### 原文
☆ ☆ ☆ ☆ ☆ ☆ ☆

MONDO GROSSOの大沢伸一がオーストラリア出身のRHYME(ライム)と結成したRHYME SOの「Fashion Blogger」のミュージックビデオが、先日「LONDON FASHION FILM FESTIVAL 2020」で“Best Music Award”と“Best Actress/ Model Award”の2部門で大賞を受賞し、注目を集めた。
満島ひかりをフィーチャーした「ラビリンス」をヒットさせた2017年以降、以前にも増して大沢伸一の話題を耳にする機会が増えたように思う。2000年にANA沖縄キャンペーンソングとして大ヒットしたMONDO GROSSOの「Life feat. bird」の新録版が、再びANAのCMに起用されたことも記憶に新しい。
ヂラフマガジン読者の中には、DJやプロデューサーとして活躍する大沢伸一のソロプロジェクトであるMONDO GROSSOが、もともとは京都で結成されたバンドだったことを知らない方も多いのではないだろうか。
「ラビリンス」で大沢伸一の存在を知った若い世代のリスナーのために、MONDO GROSSOが発表した7枚のフルアルバムを紹介したい。
『MONDO GROSSO』(1993年)
海外からも評価されたデビューアルバム
1991年に結成されたMONDO GROSSOが、フォーライフ・レコードから発表した1stアルバム。BAHIA SUNSETSやSECRET VIBESといったMONDO GROSSO名義以外のユニットの曲を多数収録しているので、コンピレーション的な作品と捉えることもできる。
バンド時代の作品は傑作ばかりだが、ドイツ盤も発売され、ヨーロッパのアシッドジャズ・シーンからも高い評価を受けたこのアルバムを、まず聴いていただきたい。

☆ ☆ ☆ ☆ ☆ ☆ ☆

### 資料
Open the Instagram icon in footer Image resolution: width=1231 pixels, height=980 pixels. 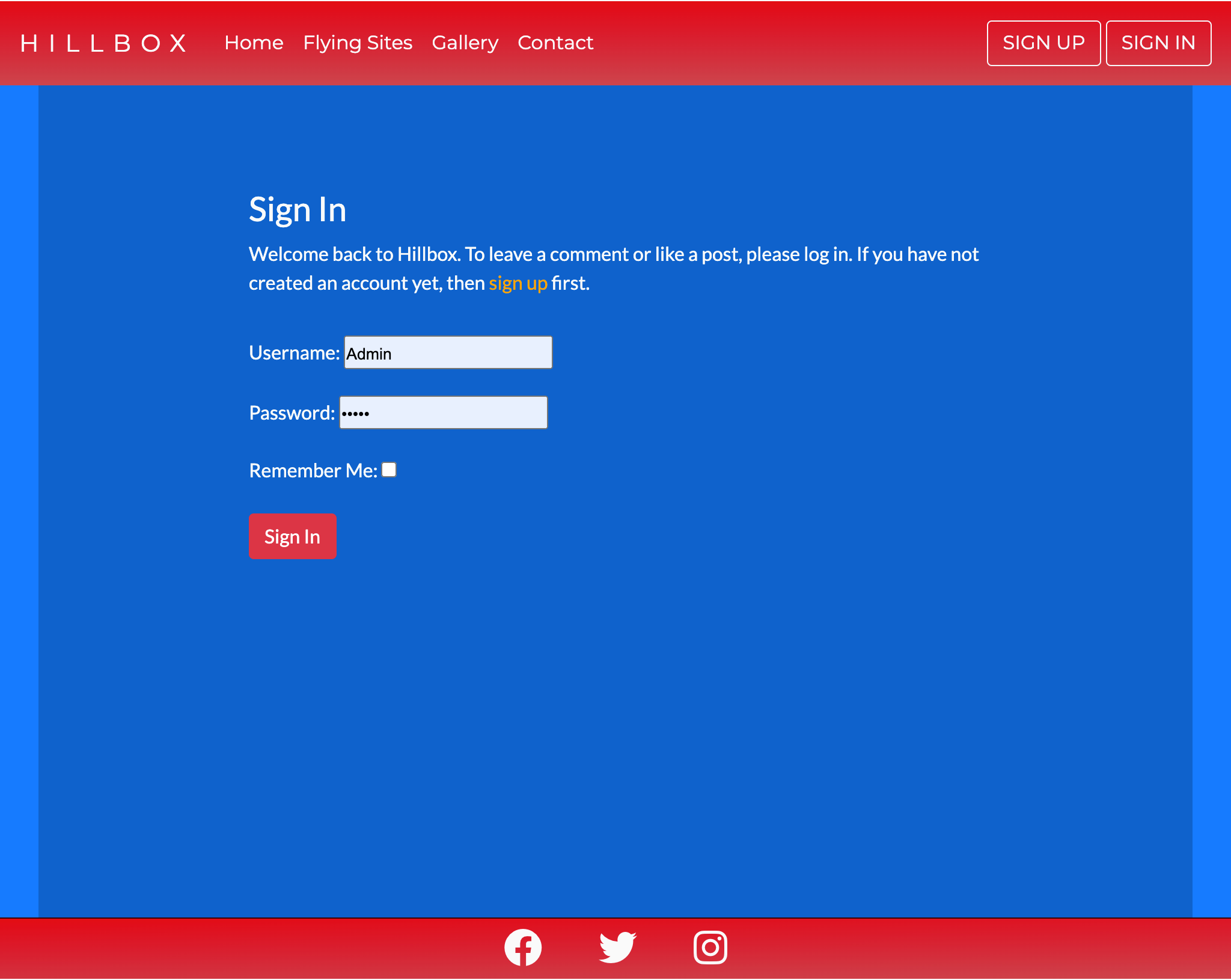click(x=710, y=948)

☆ ☆ ☆ ☆ ☆ ☆ ☆

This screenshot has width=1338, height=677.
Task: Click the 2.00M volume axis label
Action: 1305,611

☆ ☆ ☆ ☆ ☆ ☆ ☆

### 課題の指示
上にあるMONDO GROSSOの紹介記事を、最初から最後まで一字も変えずに書き写してください。

### この問題の解答
MONDO GROSSOの大沢伸一がオーストラリア出身のRHYME(ライム)と結成したRHYME SOの「Fashion Blogger」のミュージックビデオが、先日「LONDON FASHION FILM FESTIVAL 2020」で“Best Music Award”と“Best Actress/ Model Award”の2部門で大賞を受賞し、注目を集めた。
満島ひかりをフィーチャーした「ラビリンス」をヒットさせた2017年以降、以前にも増して大沢伸一の話題を耳にする機会が増えたように思う。2000年にANA沖縄キャンペーンソングとして大ヒットしたMONDO GROSSOの「Life feat. bird」の新録版が、再びANAのCMに起用されたことも記憶に新しい。
ヂラフマガジン読者の中には、DJやプロデューサーとして活躍する大沢伸一のソロプロジェクトであるMONDO GROSSOが、もともとは京都で結成されたバンドだったことを知らない方も多いのではないだろうか。
「ラビリンス」で大沢伸一の存在を知った若い世代のリスナーのために、MONDO GROSSOが発表した7枚のフルアルバムを紹介したい。
『MONDO GROSSO』(1993年)
海外からも評価されたデビューアルバム
1991年に結成されたMONDO GROSSOが、フォーライフ・レコードから発表した1stアルバム。BAHIA SUNSETSやSECRET VIBESといったMONDO GROSSO名義以外のユニットの曲を多数収録しているので、コンピレーション的な作品と捉えることもできる。
バンド時代の作品は傑作ばかりだが、ドイツ盤も発売され、ヨーロッパのアシッドジャズ・シーンからも高い評価を受けたこのアルバムを、まず聴いていただきたい。